I wish this version of the night was real. I wish Manson’s buddies had run into a solid stunt man instead of a house full of Sharon Tate’s friends. Who were stabbed countless times before Sharon pleaded for her unborn baby’s life. I wish she got to live, I wish all of them had gotten to live, but they did not. So why does the subversion here feel so meaningless? I’m not sure.
The issue isn’t that Once Upon a Time in Hollywood is a quiet slice of life film – until it’s not. It’s that the things it tries to represent and rewrite are done so in a manner that fails to get to the core of anything.
And usually that’d be fine, movies don’t always have to be soft and aware of everything and how it’s all being framed. But this felt like the perfect opportunity. It’s frustrating because Tarantino is so very almost there, and his impressive approach to the material only makes me want more from it.
This may be a half-baked fantasy, but I did for the most part like it. Still, I think there are missed opportunities here. It’s a great film, Tarantino just mishandles it a bit and loses some potency. I wanted to really feel this one, but I didn’t.
What Tarantino is saying is that he misses old Hollywood and that Sharon Tate deserved better (and oh how she did). Two very simple things that had they been handled with a more thoughtful screenplay would’ve hit home in a way that would’ve won me over completely.
“What Tarantino is saying is that he misses old Hollywood and that Sharon Tate deserved better (and oh how she did).”
None of this takes away from technical merits though. The time and place are brought to life wonderfully. The cinematography is warm, the editing (although at times disjointed) does a great job at much-needed pacing, the costumes, sets and music are lush.
I could’ve watched another hour of Sharon roaming around. The runtime flew by so casually that I didn’t even notice sequences other viewers had criticised for being sluggish or excruciatingly long.
Once Upon a Time in Hollywood is a complicated movie with complicated problems, but generating discussion is far from a bad thing. I guess it would’ve been out of character for a Tarantino outing about real tragedies to be perfectly measured, free of gratuity and without annoying drawbacks.

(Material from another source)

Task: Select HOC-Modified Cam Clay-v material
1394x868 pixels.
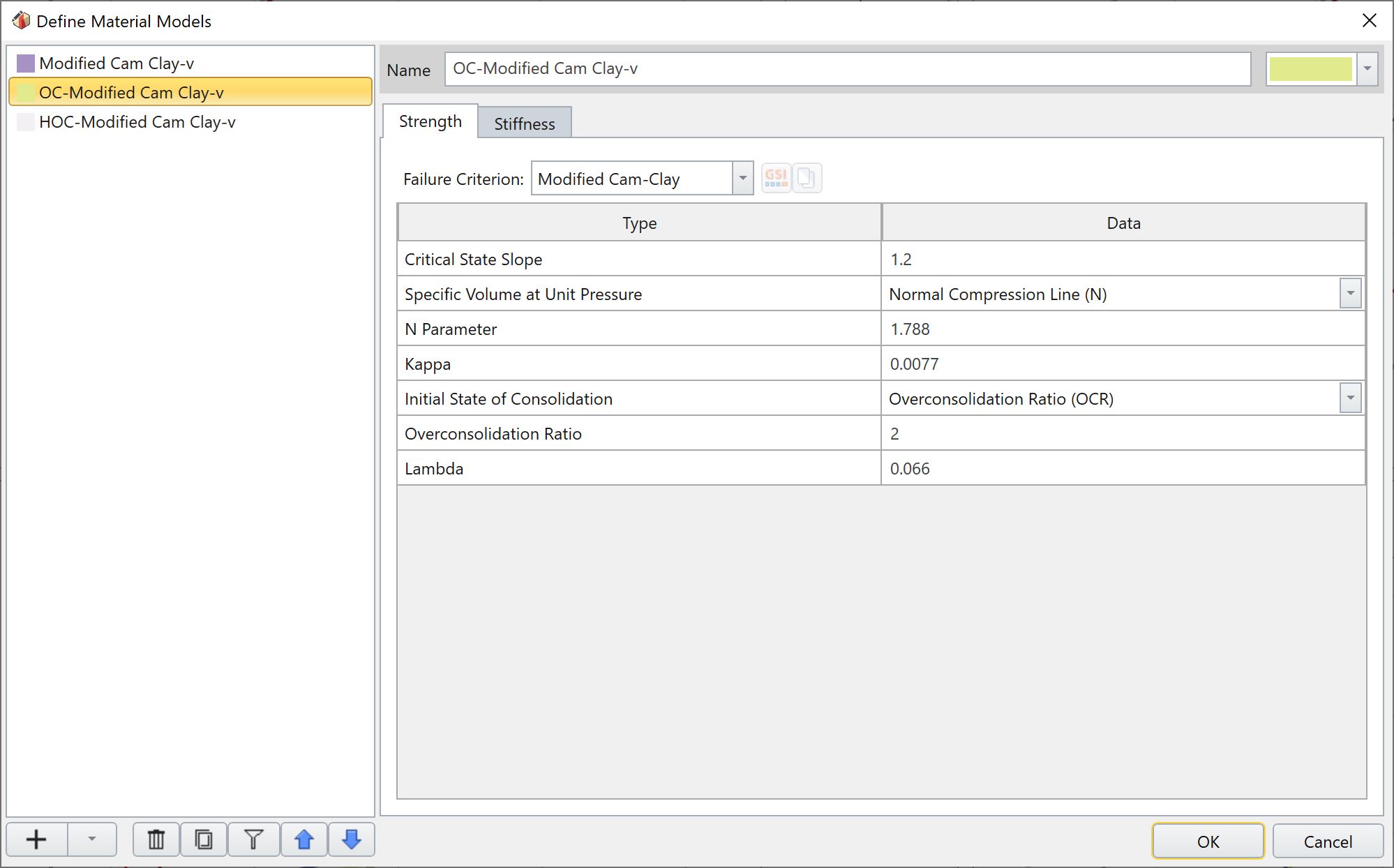Action: pyautogui.click(x=137, y=122)
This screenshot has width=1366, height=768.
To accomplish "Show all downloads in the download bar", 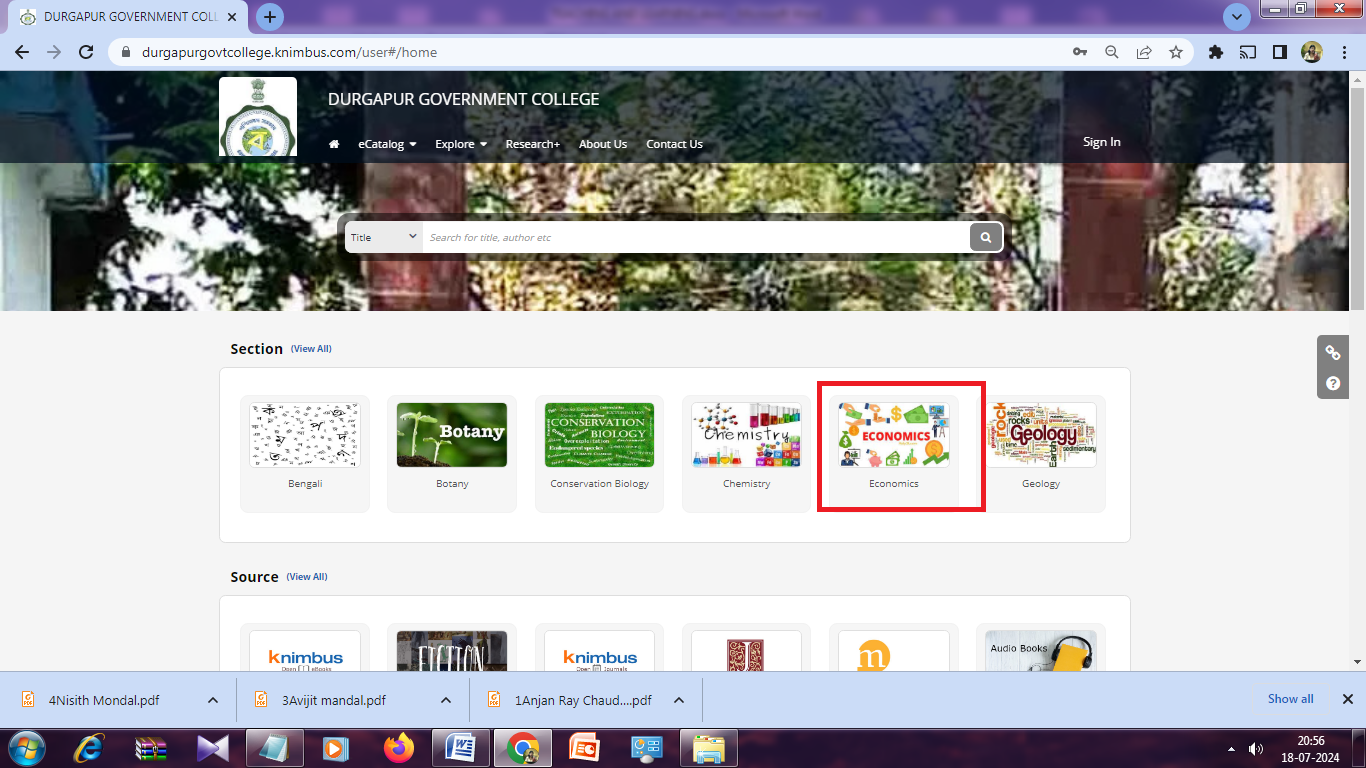I will point(1290,699).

I hope I can eventually take a step back from this one and try to appreciate it for what it is rather than what it isn’t, but something tells me that’ll be impossible. It’s such a captivating idea to join two stories like this together, and I suppose I wanted more for these characters in the same way one might want more for a beloved friend. For now, I’ll leave the expansion to my imagination – which thankfully isn’t hard because of how alive Once Upon a Time in Hollywood is.